### TASK INSTRUCTIONS
Identify every line in the entries below that contains the word "message", and copy each of those lines.
— BEGIN SOURCE MATERIAL —
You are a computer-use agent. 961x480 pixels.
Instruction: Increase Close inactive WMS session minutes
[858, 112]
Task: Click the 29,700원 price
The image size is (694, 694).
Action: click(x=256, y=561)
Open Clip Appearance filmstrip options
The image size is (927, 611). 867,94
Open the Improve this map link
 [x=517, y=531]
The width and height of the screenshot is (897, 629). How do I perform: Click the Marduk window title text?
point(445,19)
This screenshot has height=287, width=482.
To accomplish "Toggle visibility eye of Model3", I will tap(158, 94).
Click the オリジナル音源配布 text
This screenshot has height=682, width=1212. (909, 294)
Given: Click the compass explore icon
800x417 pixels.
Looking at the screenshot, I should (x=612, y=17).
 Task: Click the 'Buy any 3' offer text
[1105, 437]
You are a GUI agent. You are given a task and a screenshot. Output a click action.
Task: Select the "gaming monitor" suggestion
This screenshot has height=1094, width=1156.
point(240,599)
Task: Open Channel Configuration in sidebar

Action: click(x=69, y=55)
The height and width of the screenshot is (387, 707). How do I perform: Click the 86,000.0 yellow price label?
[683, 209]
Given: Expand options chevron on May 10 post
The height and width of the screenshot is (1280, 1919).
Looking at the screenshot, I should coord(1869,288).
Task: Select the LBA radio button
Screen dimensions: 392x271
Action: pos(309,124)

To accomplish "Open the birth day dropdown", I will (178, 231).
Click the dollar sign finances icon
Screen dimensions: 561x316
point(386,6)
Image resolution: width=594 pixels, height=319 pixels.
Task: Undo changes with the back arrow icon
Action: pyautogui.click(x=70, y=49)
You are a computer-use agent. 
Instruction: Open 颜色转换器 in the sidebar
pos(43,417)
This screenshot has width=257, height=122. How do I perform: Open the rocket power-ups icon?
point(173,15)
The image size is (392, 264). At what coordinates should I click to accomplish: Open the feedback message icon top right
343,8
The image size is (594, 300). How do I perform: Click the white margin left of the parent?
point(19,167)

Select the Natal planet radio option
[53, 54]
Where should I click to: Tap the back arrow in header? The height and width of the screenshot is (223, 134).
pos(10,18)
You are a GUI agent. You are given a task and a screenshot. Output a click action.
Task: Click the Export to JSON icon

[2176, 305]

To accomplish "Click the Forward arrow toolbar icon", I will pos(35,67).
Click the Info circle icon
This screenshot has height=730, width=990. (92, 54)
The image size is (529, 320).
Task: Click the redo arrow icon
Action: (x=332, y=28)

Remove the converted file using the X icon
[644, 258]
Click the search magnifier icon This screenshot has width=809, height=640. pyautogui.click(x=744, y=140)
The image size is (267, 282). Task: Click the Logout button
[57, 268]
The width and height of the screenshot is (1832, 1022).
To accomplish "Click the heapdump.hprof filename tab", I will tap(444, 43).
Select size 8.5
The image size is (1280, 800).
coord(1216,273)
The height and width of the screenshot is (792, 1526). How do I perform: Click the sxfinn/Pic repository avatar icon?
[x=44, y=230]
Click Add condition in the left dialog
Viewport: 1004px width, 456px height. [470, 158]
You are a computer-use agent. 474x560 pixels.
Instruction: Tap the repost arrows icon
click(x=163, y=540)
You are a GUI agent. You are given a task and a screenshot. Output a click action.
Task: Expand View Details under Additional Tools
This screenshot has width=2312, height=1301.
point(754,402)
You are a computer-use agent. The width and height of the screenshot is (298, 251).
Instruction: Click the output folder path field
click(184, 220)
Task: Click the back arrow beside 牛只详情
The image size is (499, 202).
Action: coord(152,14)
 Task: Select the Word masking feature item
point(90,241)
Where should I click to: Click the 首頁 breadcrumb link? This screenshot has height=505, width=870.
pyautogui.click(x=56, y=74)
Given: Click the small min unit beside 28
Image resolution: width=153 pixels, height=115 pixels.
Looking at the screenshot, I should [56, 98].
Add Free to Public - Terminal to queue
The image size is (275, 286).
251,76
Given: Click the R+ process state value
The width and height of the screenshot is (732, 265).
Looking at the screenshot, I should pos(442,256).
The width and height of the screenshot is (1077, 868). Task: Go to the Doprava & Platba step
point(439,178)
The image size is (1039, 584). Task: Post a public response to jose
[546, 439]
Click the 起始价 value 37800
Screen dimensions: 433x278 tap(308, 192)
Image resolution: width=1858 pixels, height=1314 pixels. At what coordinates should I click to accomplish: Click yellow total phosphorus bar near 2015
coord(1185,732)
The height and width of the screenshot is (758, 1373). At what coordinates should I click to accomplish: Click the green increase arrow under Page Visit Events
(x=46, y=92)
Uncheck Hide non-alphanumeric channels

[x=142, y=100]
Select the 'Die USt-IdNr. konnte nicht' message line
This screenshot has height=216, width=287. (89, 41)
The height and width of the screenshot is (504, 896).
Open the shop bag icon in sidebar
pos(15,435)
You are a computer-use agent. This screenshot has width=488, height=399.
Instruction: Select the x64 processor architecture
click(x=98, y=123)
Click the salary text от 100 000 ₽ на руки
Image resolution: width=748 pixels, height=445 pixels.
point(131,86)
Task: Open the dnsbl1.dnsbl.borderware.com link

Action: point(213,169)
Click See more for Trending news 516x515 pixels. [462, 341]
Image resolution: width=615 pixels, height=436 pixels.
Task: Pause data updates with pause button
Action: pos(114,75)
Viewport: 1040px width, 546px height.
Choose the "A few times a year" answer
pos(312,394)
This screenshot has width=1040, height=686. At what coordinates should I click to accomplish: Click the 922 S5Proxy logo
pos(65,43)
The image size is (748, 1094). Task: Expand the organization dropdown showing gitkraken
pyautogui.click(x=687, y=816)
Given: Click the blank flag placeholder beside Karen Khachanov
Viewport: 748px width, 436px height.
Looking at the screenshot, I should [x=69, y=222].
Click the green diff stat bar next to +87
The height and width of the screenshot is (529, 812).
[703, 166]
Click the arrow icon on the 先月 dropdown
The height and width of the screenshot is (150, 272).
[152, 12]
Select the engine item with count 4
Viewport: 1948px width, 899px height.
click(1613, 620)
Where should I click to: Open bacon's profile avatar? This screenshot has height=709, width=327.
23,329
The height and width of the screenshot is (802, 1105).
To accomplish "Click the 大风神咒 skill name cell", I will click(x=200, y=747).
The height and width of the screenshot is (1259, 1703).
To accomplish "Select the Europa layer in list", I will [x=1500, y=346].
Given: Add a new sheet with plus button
— END SOURCE MATERIAL —
### CORRECT ANSWER
The image size is (392, 264). At what coordinates should I click to accomplish: Open the feedback message icon top right
Select the 'Die USt-IdNr. konnte nicht' message line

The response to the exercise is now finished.